Was jetzt auf dieser Expedition alles passierte, das zu erzählen schickt sich Bruno nun an sich ständig erinnernd an das, was er und der Grossvater damals erlebten. Wie sie die Wölfe hörten, Wie sie den jungen Hund fanden, wie sie den Bach ohne Brücke überqueren mussten, wie es zu regnen begann, wie sie kein Feuer machen konnten und dann och ein Feuer machen konnten, wie sie schwitzten, wie sie den Fuchs sahen und seine blutende Schnauze, wie sie schliesslich die Höhle fanden und sich gemütlich einrichtete, wie sie den Sternenhimmel betrachteten und einander grosse Fragen stellten und wie sich schliesslich der Grossvater beim Aufstieg auf den Bärenbergspitz den Fuss verknackste. Bruno könnte stundenlang weiter erzählen, aber irgendwann wird auch das stärkste Publikum müde. Und wie bei einer Expedition, muss man eine Pause machen und etwas trinken und die grossen Fragen besprechen können.

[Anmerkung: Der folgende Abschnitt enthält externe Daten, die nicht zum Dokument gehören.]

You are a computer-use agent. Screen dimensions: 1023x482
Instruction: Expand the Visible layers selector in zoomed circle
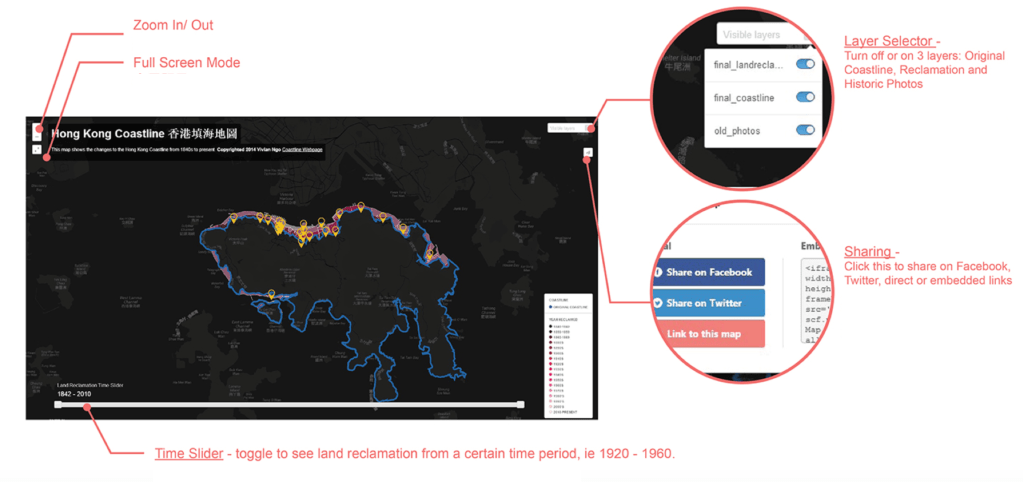(x=762, y=34)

Am Ende der ebenso abenteuerlichen wie gefährlichen Expedition hatte Bruno so viel Neues und Spannendes erlebt, hatte soviele Hindernisse und Angstbarrieren überwunden, dass er zuhause in seinem Bett zwar noch von schlimmen Tieren träumte, sich ihnen aber mutig und selbstbewusst in den Weg stellte. Er brauchte kein angst mehr zu haben, er, der Expeditionist, der den Bären gesehen hatte - ganz nah, er der den Grossvater mit dem lahmen Fuss heil nach hause gebracht hatte, er, Bruno der Gipfelstürmer!